Philipp Bode  Tom Martensen


  • Documentation in hospitals is a mostly manual task for the care personnel
  • Patients and medical professionals do not share the same language, which can lead to misdiagnoses and non-adherence to therapies
  • Patients and supporting caregivers want to be involved in the care process
  • Health care providers want to make informed decisions


  • Misdiagnoses affect up to 12 million Americans/annum, half of those can be considered harmful [1]
  • Unneccesary tests and procedures create costs of up to 700 billion dollars/annum [2]
  • Low treatment adherence leads to follow-up costs of up to 300 billion dollars/annum [3]


  • Given advancement in personal assistants such as Siri, Alexa or Google Home, we consider speech-to-text a solved problem. However, such language models may have to be re-trained for medical purposes. We propose a semi-supervised approach here.
  • Named-Entity recognition in particular in the medical field is the topic of ongoing research. However, as hyperscalers such as AWS tap into the field of natural language processing for medical texts, productive systems seem to be on the horizon.
  • Any solution must have an interface to the clinical information system used at the hospital to insert and retrieve information. While there is a multide of different vendors, co-innovating with one of them may pioneer the solution.

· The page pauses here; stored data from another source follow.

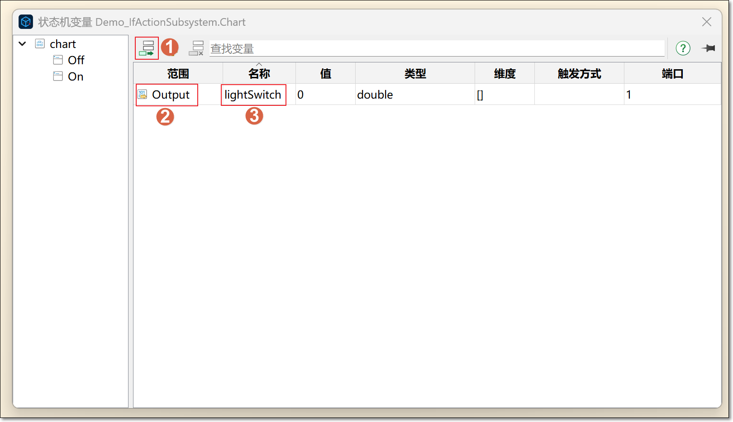Click the Output scope data icon
Screen dimensions: 733x422
click(x=143, y=95)
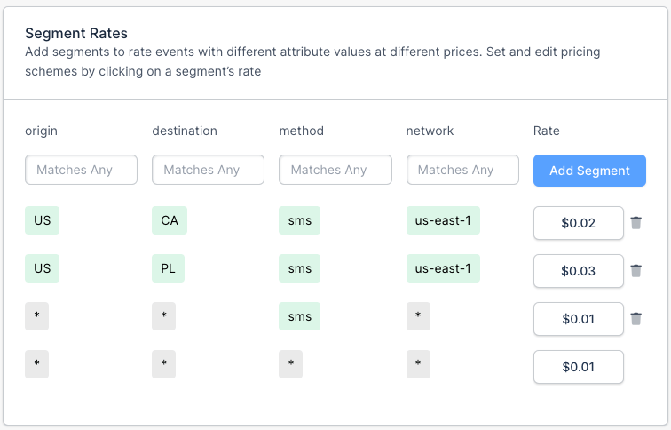Image resolution: width=671 pixels, height=430 pixels.
Task: Delete the sms wildcard segment row
Action: 635,319
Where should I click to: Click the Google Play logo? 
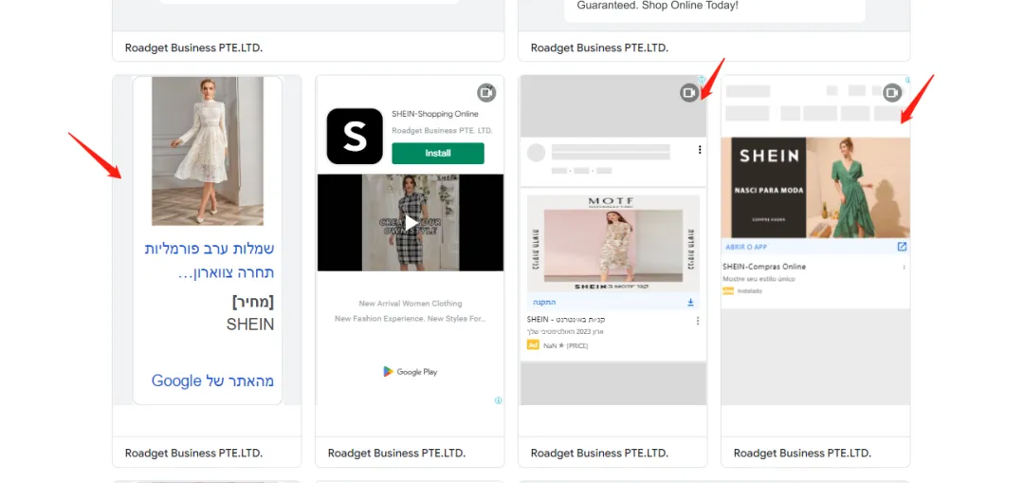point(411,372)
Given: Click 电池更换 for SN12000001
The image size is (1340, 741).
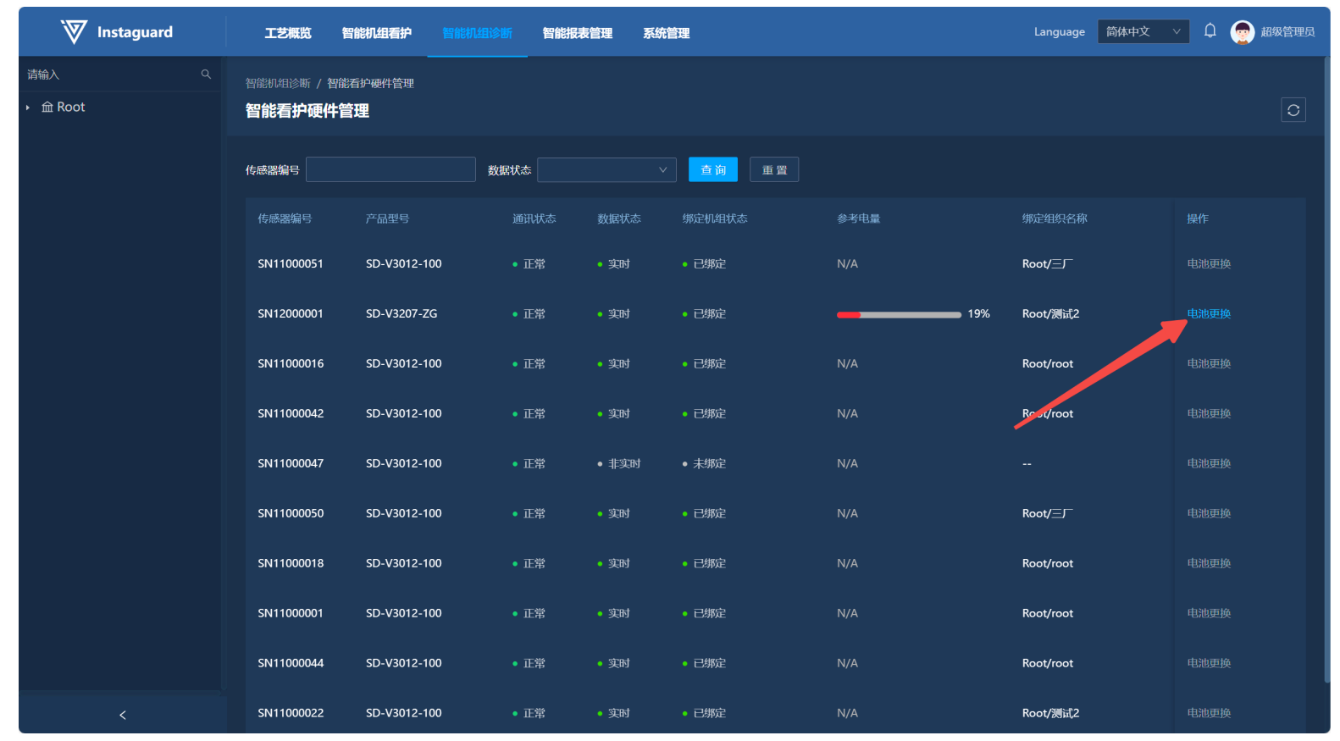Looking at the screenshot, I should pyautogui.click(x=1209, y=313).
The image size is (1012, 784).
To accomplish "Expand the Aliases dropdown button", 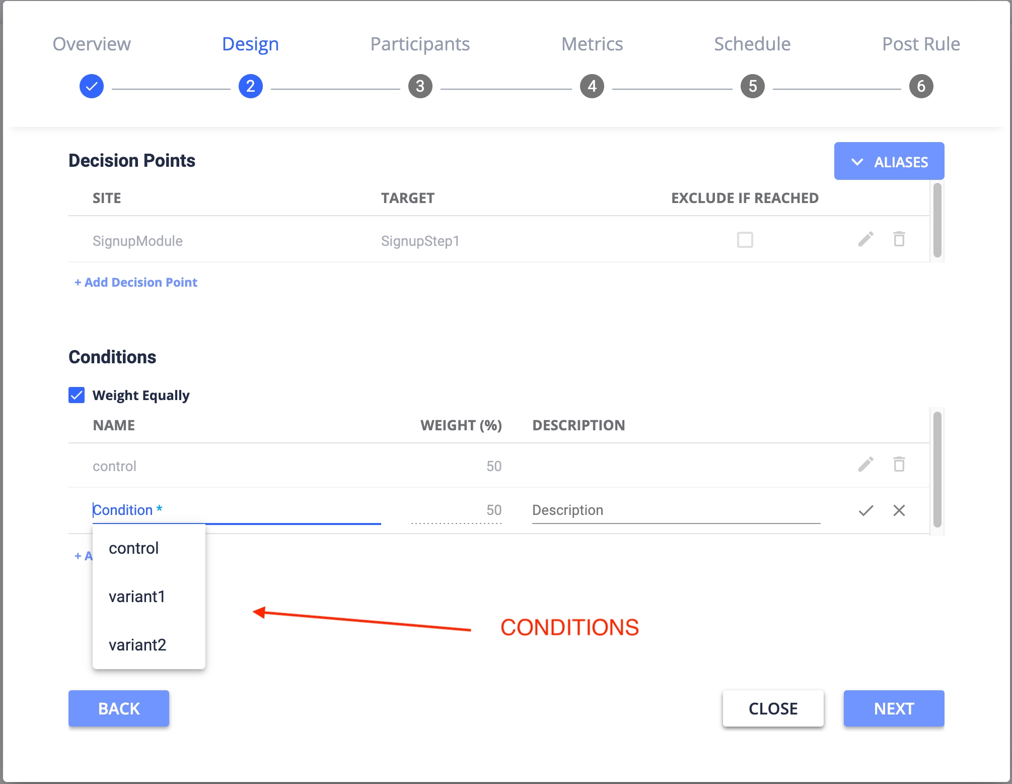I will click(x=889, y=161).
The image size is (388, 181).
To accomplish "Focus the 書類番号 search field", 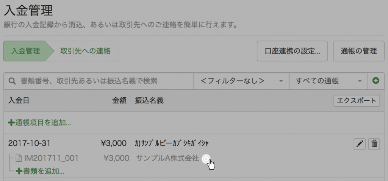I will 99,81.
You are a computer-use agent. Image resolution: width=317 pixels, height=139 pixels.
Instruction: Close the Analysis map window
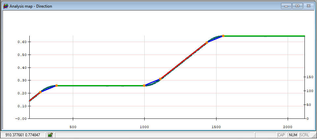308,6
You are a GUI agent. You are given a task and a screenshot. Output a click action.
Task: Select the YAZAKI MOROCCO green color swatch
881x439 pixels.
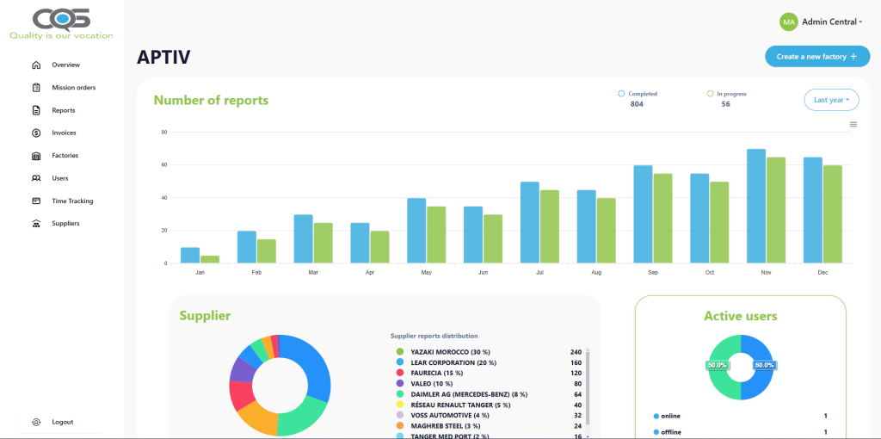coord(400,351)

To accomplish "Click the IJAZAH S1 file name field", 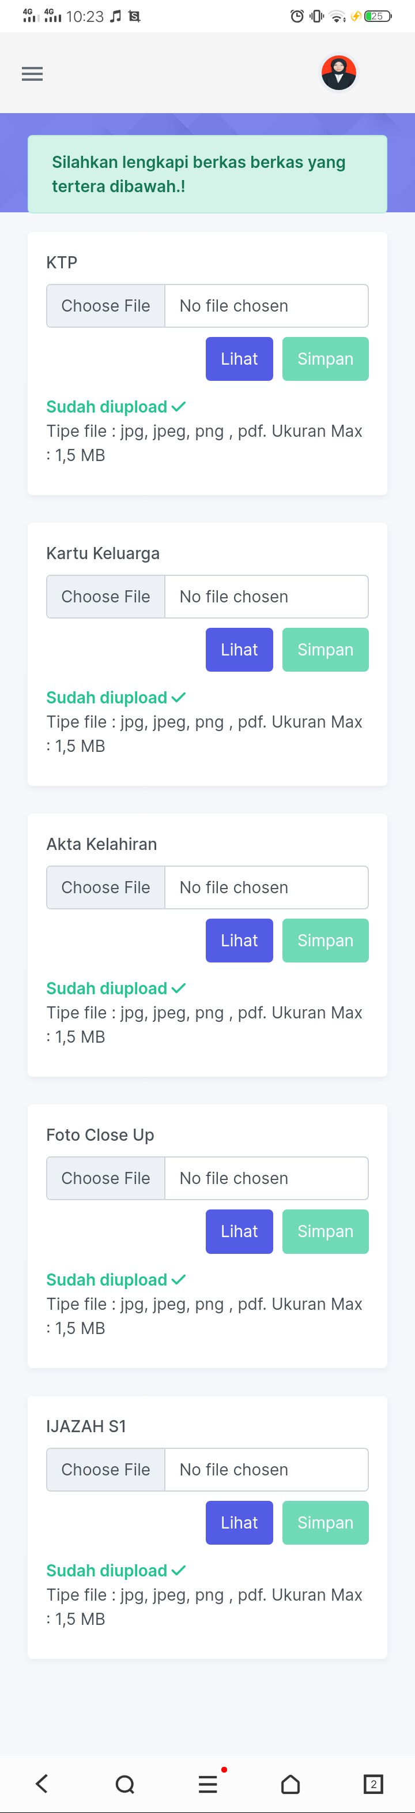I will point(266,1470).
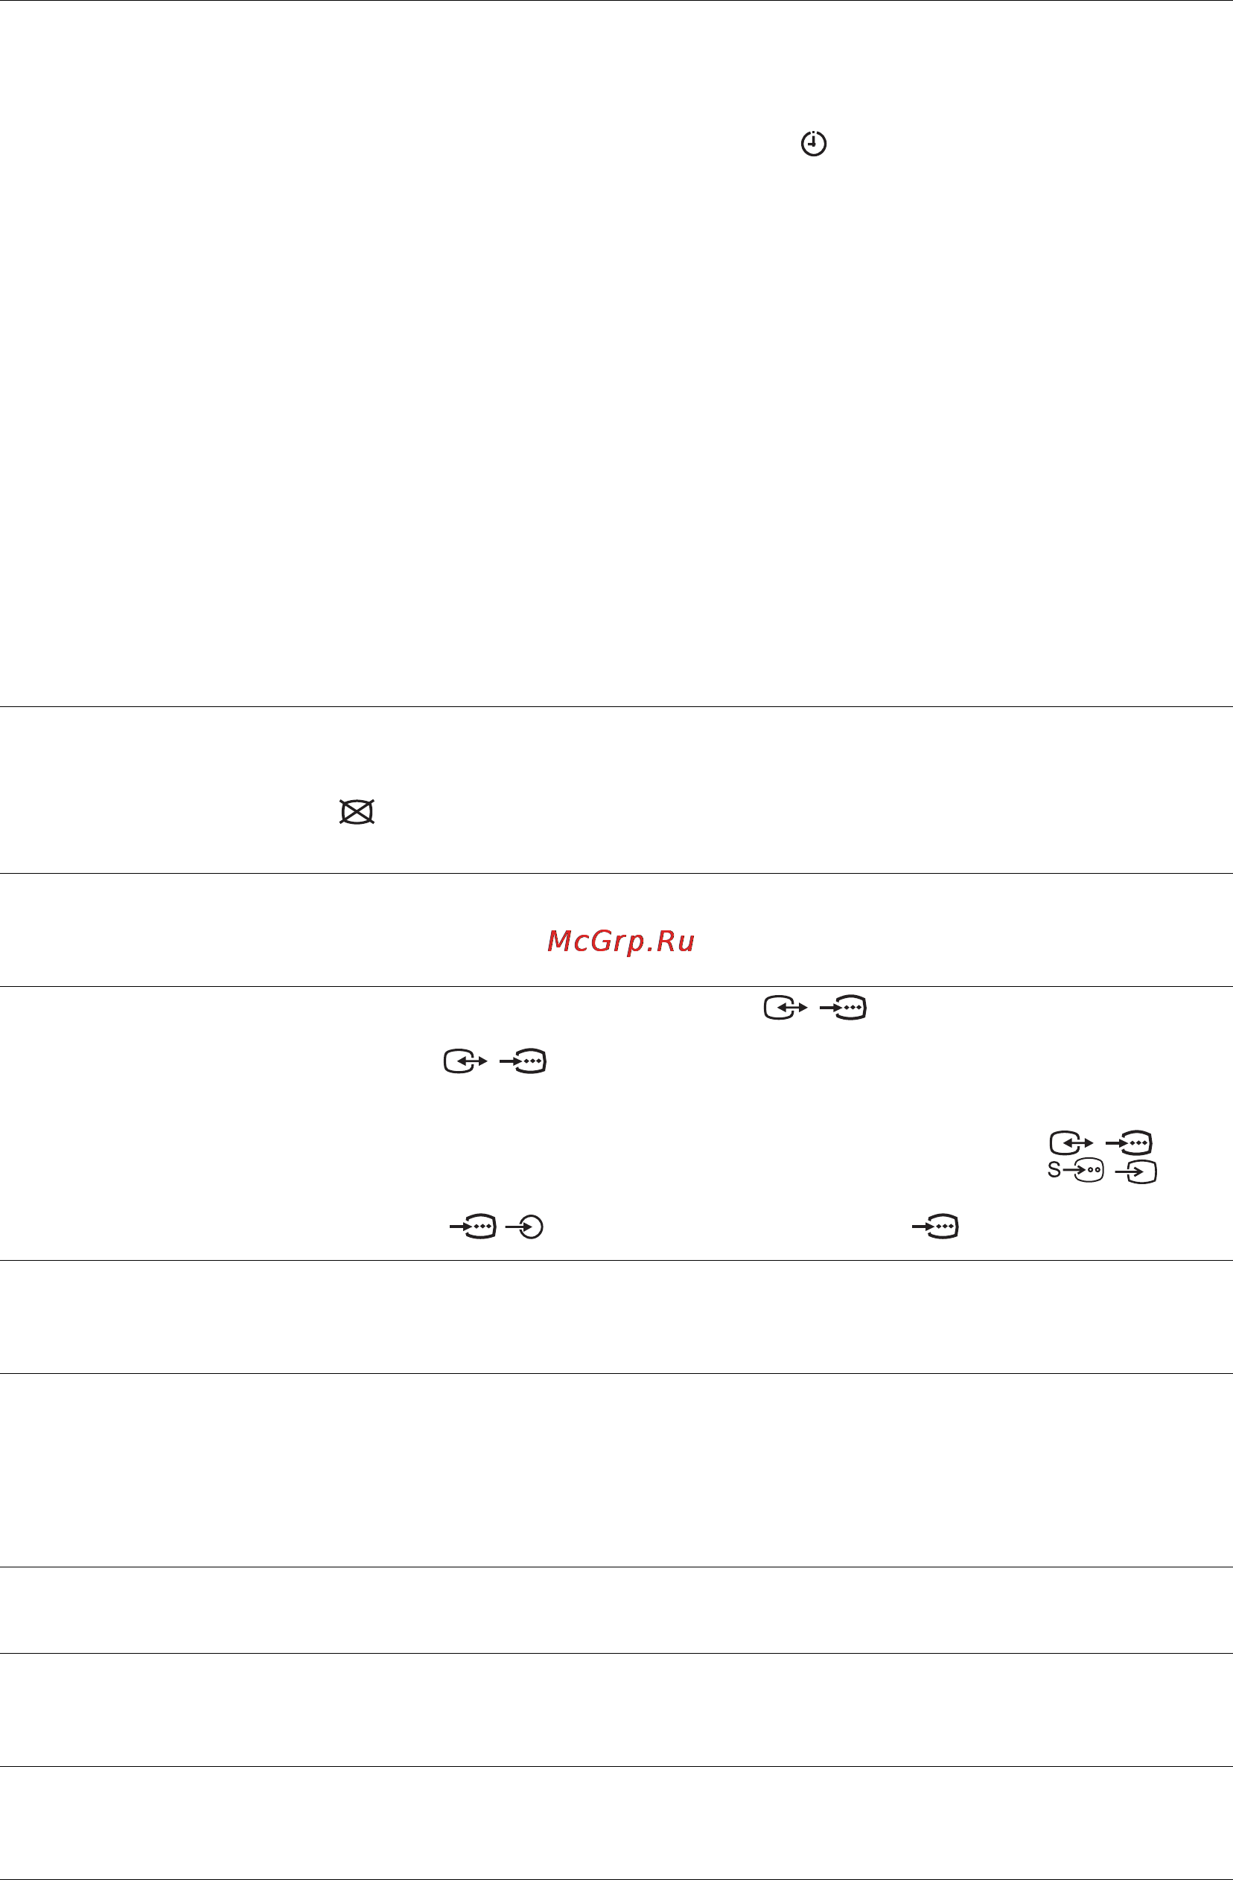Select the standalone dotted input connector icon
This screenshot has height=1880, width=1233.
[x=935, y=1227]
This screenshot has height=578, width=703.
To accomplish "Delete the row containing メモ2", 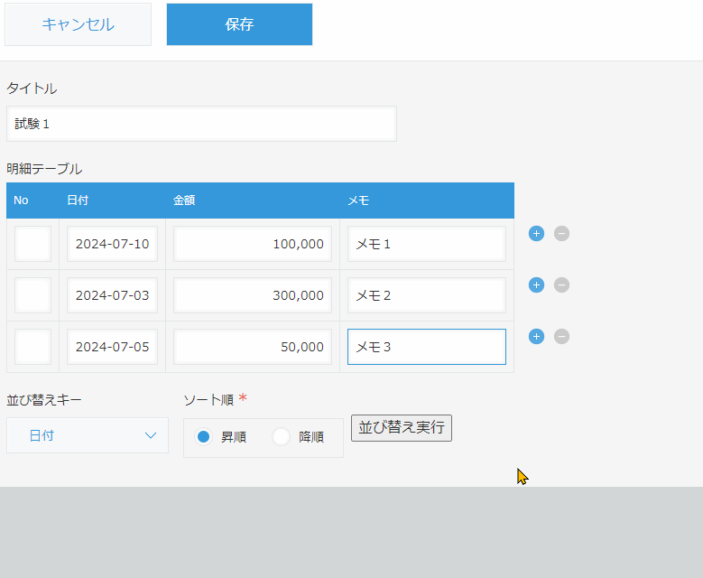I will (561, 285).

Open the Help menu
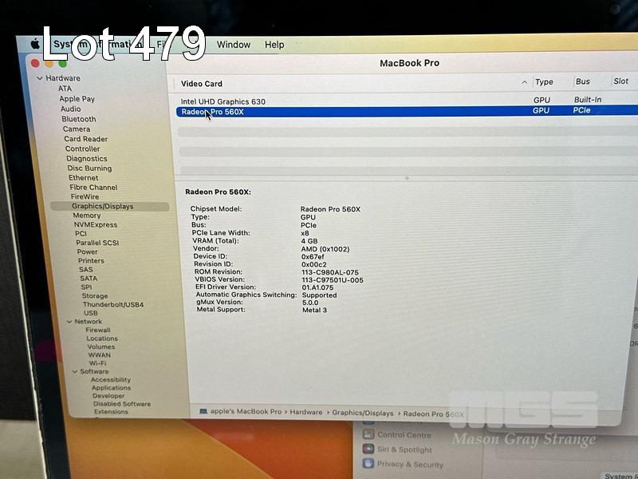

  • How will practitioner react to the automated documentation? Will they feel controlled or will they see the benefits on patient outcomes?
  • What kind of medical content is relevant for the patients and how can it be created?
  • What about data privacy and security concerns?


  1. Singh H, Meyer and Thomas EJ. The frequency of diagnostic errors in outpatient care: estimations from three large observational studies involving US adult populations. BMJ Quality & Safety 2014; 23:727-731.
  2. American College of Physicians. Controlling Health Care Costs While Promoting The Best Possible Health Outcomes. Philadelphia: American College of Physicians; 2009: PolicyMonograph. Available from American College of Physicians, 190 N. Independence Mall West, Philadelphia, PA 19106.
  3. New England Healthcare Institute. Thinking outside the pillbox: a system-wide approach to improving patient medication adherence for chronic disease. New England Health Care Institute; 2009.